In recent years, public health advocates across the country have been pressuring state lawmakers to increase the legal age for purchasing tobacco products to 21 in what has been dubbed the “Tobacco 21” movement. They argue that young people are uniquely susceptible to tobacco’s addictive effects. They also say that many high school students are able to start smoking because they can easily obtain cigarettes from 18-year-olds. The law would presumably make access for minors more difficult. A 16-year-old high school sophomore might have no trouble getting cigarettes from an 18-year-old senior, but would be less likely to know a 21-year-old who can provide them, advocates say.

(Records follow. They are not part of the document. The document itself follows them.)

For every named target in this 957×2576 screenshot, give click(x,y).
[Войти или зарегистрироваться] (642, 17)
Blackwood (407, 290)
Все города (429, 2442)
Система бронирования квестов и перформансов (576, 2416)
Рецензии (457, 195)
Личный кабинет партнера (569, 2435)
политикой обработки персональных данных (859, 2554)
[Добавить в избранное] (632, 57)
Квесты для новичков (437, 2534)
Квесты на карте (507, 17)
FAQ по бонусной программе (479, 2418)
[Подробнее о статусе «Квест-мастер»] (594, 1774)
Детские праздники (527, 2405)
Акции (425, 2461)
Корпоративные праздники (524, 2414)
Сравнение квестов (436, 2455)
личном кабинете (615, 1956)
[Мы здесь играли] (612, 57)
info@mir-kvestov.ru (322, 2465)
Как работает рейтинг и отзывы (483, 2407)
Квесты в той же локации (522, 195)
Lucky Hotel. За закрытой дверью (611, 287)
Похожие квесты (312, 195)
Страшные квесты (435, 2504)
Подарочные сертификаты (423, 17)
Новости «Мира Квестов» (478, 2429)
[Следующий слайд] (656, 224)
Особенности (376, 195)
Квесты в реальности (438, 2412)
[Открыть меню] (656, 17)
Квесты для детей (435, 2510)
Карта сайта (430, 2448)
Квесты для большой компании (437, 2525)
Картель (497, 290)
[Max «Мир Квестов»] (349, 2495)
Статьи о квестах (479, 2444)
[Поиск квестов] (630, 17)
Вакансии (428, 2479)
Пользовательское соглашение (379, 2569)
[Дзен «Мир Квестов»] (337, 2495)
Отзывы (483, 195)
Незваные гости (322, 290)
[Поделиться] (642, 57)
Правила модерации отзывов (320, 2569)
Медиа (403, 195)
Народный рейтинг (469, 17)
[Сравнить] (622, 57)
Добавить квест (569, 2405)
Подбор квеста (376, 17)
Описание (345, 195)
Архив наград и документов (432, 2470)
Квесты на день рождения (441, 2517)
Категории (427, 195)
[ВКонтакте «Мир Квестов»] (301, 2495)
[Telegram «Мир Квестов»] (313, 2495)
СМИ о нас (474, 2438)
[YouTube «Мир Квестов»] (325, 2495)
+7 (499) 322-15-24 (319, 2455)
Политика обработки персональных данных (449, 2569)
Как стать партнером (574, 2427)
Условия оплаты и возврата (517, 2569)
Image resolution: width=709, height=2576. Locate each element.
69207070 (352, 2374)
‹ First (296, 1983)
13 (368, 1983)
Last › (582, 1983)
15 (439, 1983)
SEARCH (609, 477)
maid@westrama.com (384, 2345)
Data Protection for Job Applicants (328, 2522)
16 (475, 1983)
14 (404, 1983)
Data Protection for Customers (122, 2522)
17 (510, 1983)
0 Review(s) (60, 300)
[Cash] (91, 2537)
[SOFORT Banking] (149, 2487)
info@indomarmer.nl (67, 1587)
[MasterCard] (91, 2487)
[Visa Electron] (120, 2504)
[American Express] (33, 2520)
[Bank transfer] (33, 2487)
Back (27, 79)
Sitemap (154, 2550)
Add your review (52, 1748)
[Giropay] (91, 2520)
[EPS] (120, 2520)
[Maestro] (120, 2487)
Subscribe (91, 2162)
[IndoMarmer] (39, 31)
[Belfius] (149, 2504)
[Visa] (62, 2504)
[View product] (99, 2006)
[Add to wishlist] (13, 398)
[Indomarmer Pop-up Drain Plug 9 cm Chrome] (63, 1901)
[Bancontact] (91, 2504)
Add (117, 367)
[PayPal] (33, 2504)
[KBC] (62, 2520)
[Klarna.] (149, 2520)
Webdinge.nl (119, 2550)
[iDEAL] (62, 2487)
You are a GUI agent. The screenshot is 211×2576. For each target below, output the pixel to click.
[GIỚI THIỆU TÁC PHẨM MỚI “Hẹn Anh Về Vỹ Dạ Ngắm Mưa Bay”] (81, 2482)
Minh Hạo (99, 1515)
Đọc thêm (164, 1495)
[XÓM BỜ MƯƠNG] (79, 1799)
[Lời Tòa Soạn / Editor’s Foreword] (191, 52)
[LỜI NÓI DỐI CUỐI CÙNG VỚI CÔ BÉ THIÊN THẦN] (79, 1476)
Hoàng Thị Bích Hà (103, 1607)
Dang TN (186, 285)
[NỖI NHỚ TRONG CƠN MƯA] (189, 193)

The Texas bill also bans the sale of e-cigarettes and all other tobacco products to those under age 21.
“It’s just a very logical, common sense type of action, in our opinion,” Ernest Hawk, M.D., MPH, vice president and division head for Cancer Prevention and Population Sciences at The University of Texas M.D. Anderson Cancer Center, told TMC Pulse in 2017. “It would advance public health and save money. There’s little argument against it, in our opinion.”
Hawk said the biggest impact of increasing the smoking age to 21 would be on youngsters 15 to 17. Data shows that more than 90 percent of smokers in those age groups get their cigarettes from their slightly older peers.
“It puts more distance between people who are true minors,” Hawk said.
Polling from the Texas Medical Center Health Policy Institute shows widespread support for the legislation. In 2018, the think tank surveyed 1,000 Texans and found that 83 percent supported banning the sale of all tobacco products to people under the age of 21. It also found that 57 percent of respondents supported banning the sale of tobacco products altogether.
An elevated age of purchase has won the endorsement of dozens of entities, from the American Heart Association to the Institute of Medicine. In 2016, a New England Journal of Medicine op-ed called the proposal “an idea whose time has come.” Just two days ago, Maryland Gov. Larry Hogan signed similar legislation into law. Last week, Walmart announced it would raise the age for purchasing tobacco products in its stores to 21. And last month, federal lawmakers introduced bipartisan legislation in the U.S. House and Senate that would raise the nation’s legal age for purchasing tobacco products to 21.
“Finding a place where there’s really potential to find common ground, in the interest of health, is pretty exciting to me,” Stephanie Morain, M.D., MPH, assistant professor at Baylor College of Medicine’s Center for Medical Ethics & Health Policy, said in a previous TMC Pulse interview.
A deep dive of the polling data reveals strong support for Tobacco 21 not only across political parties but across racial, educational and income groups.
“Policymakers interested in enacting Tobacco 21 laws should be heartened by strong public support at the state level, regardless of demographic, health status or political characteristics,” wrote Morain along with Jean Raphael, M.D., MPH, associate professor of pediatrics at Baylor College of Medicine and director of the Texas Children’s Hospital Center for Child Health Policy and Advocacy and Arthur Garson, M.D., MPH, director of the Texas Medical Center Health Policy Institute, in a study published by Nicotine & Tobacco Research.
“Policymakers from both sides of the political aisle can support these laws, without fear of voter backlash,” the authors concluded.